My
mother (and many other mothers) always told me that breakfast was the most
important meal of the day. Even though I like breakfast food, I never really
put that truth into practice, especially as I got older. When you have to be at
school at 8:25am and you wake up at 8am, breakfast was not on the list of top
ten things to do before going to school. This viewpoint has carried over into
my college life as well. Try as I might, there are those days when I don’t get
breakfast, for one reason or another.
Why is breakfast the most important
meal of the day? Nutritionists (and I) would say it’s because it’s the first
meal of the day. It gets you started, so that all the gears start turning and
working at their best at 7am instead of 10am, when your body suddenly realizes
it has no food to keep it going, and so it takes from other bodily resources.
Not eating breakfast doesn't only affect your morning life, either. Studies
have shown that those who do not eat a healthy and substantial breakfast are
more likely to binge eat or eat unhealthier later in the day. I have seen this
as true in my own life.
All this is to say that beginnings
are important. What kind of breakfast you eat or don’t eat in the morning
determines how you’ll eat and function for the rest of the day. The pace you
set at the beginning of a run determines how successfully you will complete it.
In singing, I have learned that the way you start a phrase is the most
important part in determining how you will finish it.
I would like to take time to expound
upon the musical example of this phenomenon. For those of you who are not
singers, I am about to get rather technical, so bear with me.

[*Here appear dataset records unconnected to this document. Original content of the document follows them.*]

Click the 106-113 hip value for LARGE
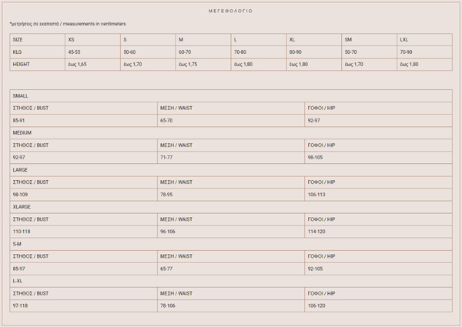The height and width of the screenshot is (327, 462). point(316,194)
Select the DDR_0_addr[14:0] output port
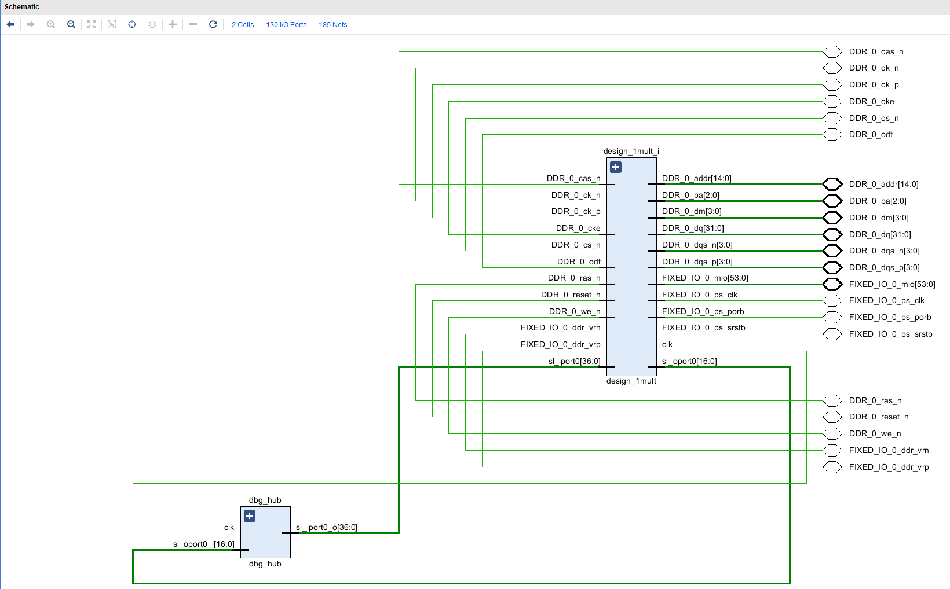The width and height of the screenshot is (950, 589). pyautogui.click(x=832, y=184)
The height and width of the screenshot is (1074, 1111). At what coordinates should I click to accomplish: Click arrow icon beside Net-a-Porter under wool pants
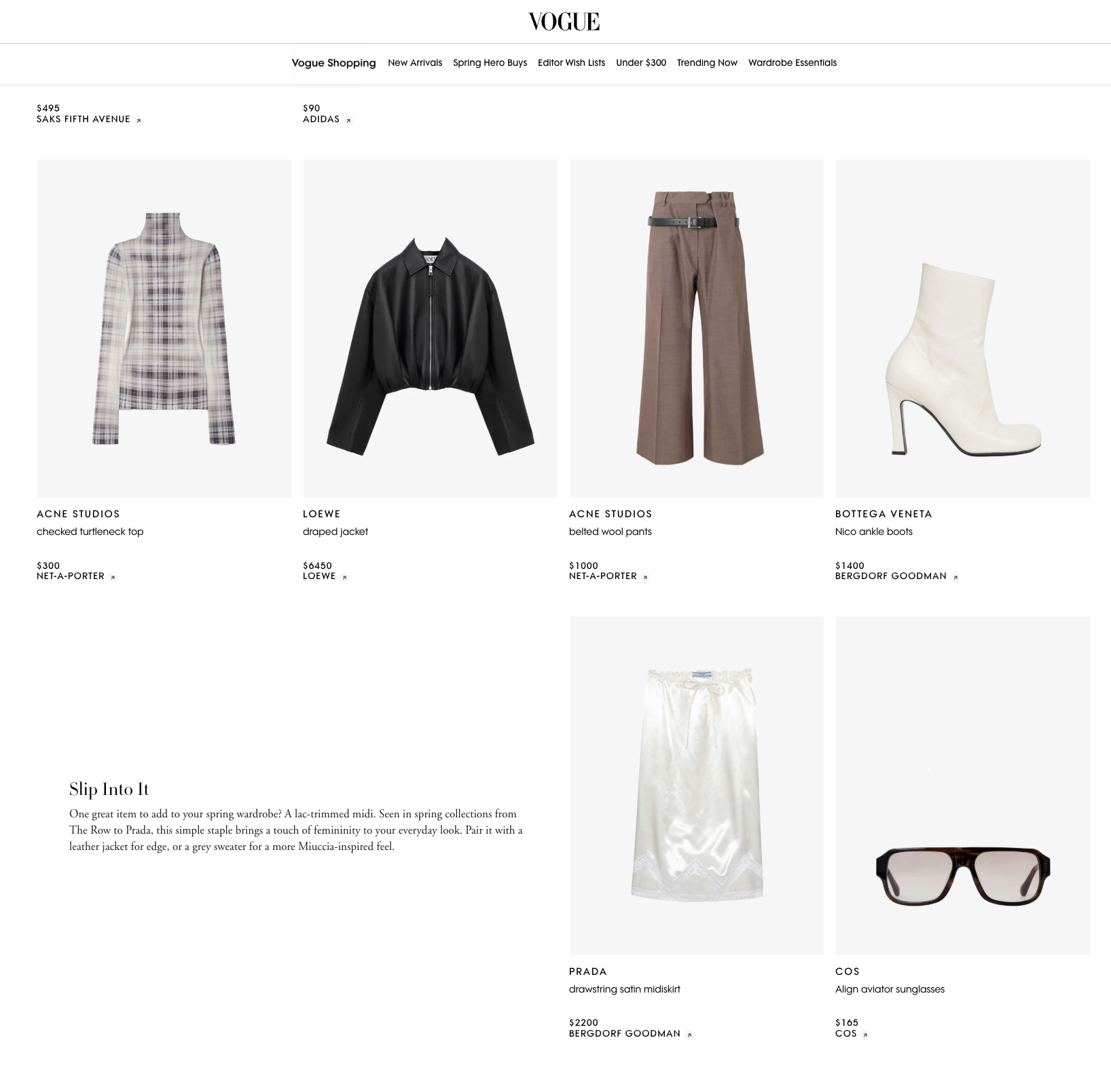coord(645,577)
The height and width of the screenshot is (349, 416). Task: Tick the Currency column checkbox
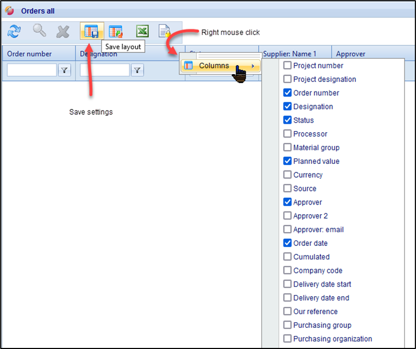(287, 175)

There are two things that are
important when beginning a phrase of music, and they are interconnected. One is
the firming of the glottis, or the vocal cords. The second is the breath flow.
One cannot work without each other. The breath must flow in order for the cords
to come together, but if the chords are not firm enough then the breath will
not be used efficiently. As a singer, you must do both of these things
simultaneously at the exact moment that the phrase begins. You must also use
your brain to determine the correct pitch and thus correct firmness of your
vocal cords. Sound hard? Yes, well that’s why professional singers spend about
ten years in training and don’t start their career until they’re thirty years
old.
Anyways, the exciting part is that
if you do this at least semi-correctly (which I have begun to do personally at
times in my training), you will have a freedom and flexibility that you have
never possessed with your voice before. You don’t ever worry about running out
of breath, and each pitch is spot on and resonating for all it’s worth. The
thing is that our bodies know how to sing, but it is our brains and their foul
misconceptions that mess us up. We just have to set ourselves on the right
course with the right start, and our bodies will take care of the rest.

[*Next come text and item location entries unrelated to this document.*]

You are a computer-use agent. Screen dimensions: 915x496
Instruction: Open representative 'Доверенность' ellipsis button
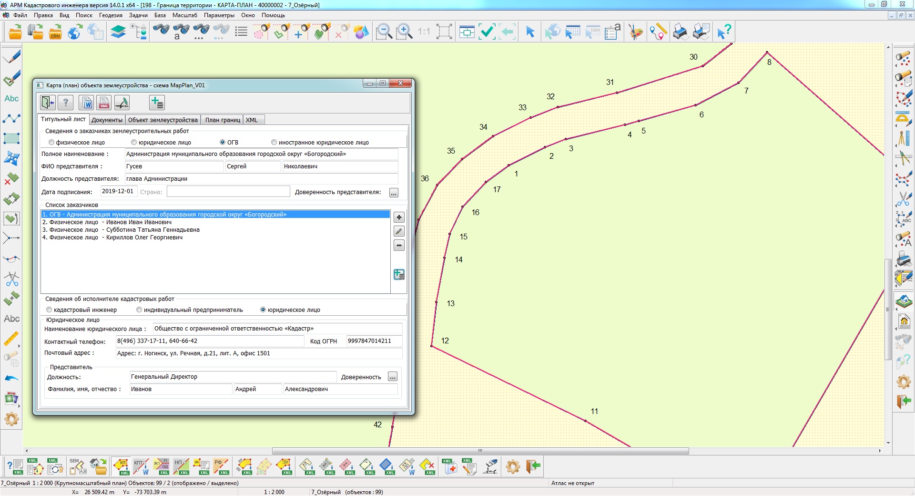point(392,377)
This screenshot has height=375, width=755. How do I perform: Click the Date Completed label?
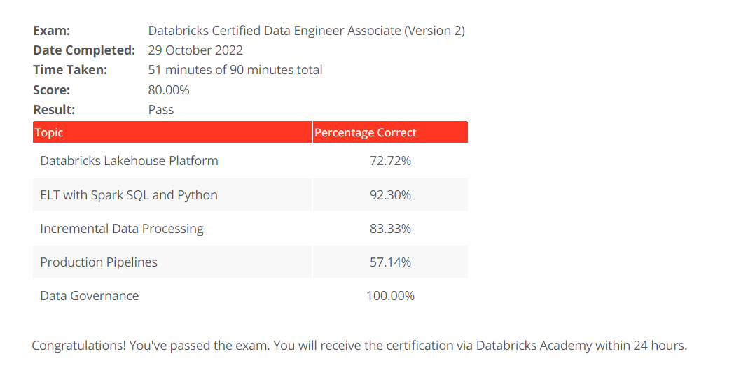[84, 50]
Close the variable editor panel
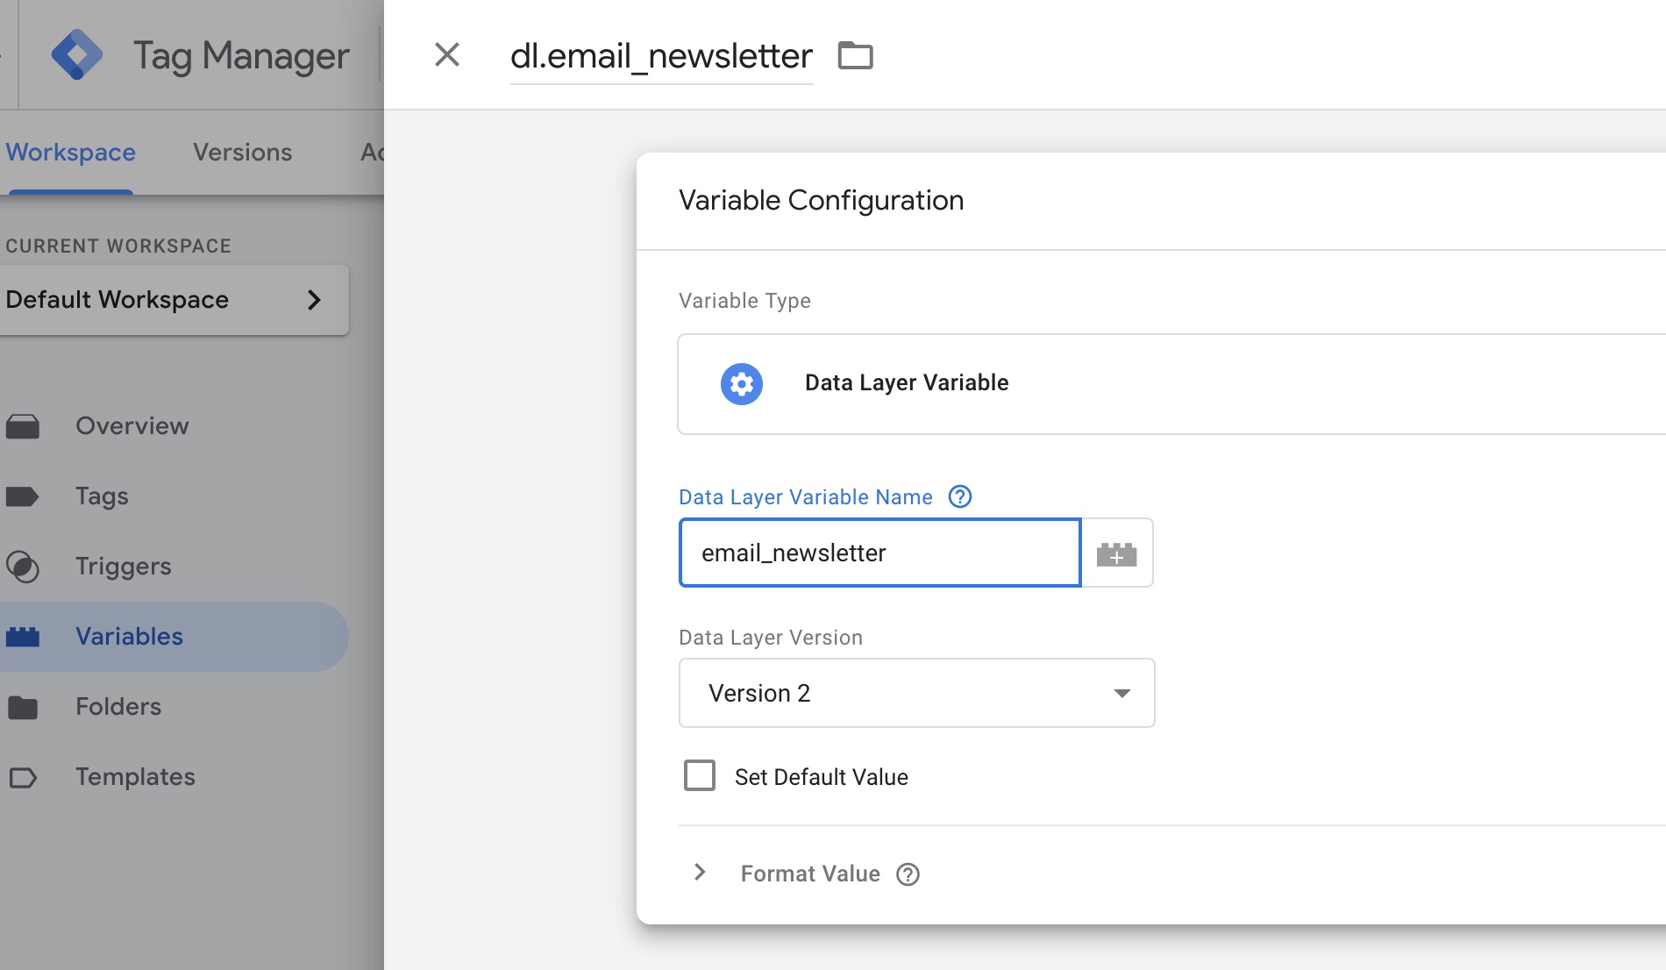This screenshot has height=970, width=1666. 447,55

Granted, this is not the only element to singing, but I believe it plays a very
big part. How we approach and start a phrase is key to the rest of the phrase.
Now we get to the really good stuff:
how this all applies to our spiritual lives. Now, I use that phrase “spiritual
lives” like it’s something separate; let me remind you that it most certainly
is not. Everything is interconnected. Therefore, hopefully you have already
made the spiritual connection to what I have just said, but in case you
haven’t, let me make it for you.
Christ is our Rock, our firm
foundation. On him we must rest upon for everything. He is not something or
someone that we come to only in times of trouble or times of happiness; rather,
He is the bread we must feed upon daily. Just like breakfast, He is the most
important and only meal that we should eat each and every day. Therefore, it is
important that we spend time with Him at the beginning of every day. It gives
us the right focus, energy, and motivation for the rest of our day. Just like
leaning upon the vocal cords, we will experience such freedom and flexibility
as never felt before. There is no substitute for Jesus Christ. For the vocal
process to work there must be a leaning sensation. The breath must press
against the cords. My voice teacher used to say that “Those who give up their
breath for the sake of the phrase will find it, but those who hold onto their
breath will lose it.” – essentially a witty restatement of Matthew 16:25.
Singers must lean their breath fully upon their cords and trust that the cords
will carry them where they need to go. Likewise, we must fully rest upon Christ
and His work on the cross, although how much more reliable of a foundation is
he?! How much more can we trust him with our lives, seeing that He has given
His up in order to save us?
Romans 5:6-8 says, “For when we were
still without strength, in due time Christ died for the ungodly. For scarcely
for a righteous man will one die; yet perhaps for a good man someone would even
dare to die. But God demonstrates His own love toward us, in that while we were
still sinners, Christ died for us.”
Praise God that He is in control of
our lives, and will carry us where we need to go, if we would only trust Him.
May we be more trusting of the Lamb that was slain in our stead, and be
faithful to hand over our lives to Him at the beginning of each and every day.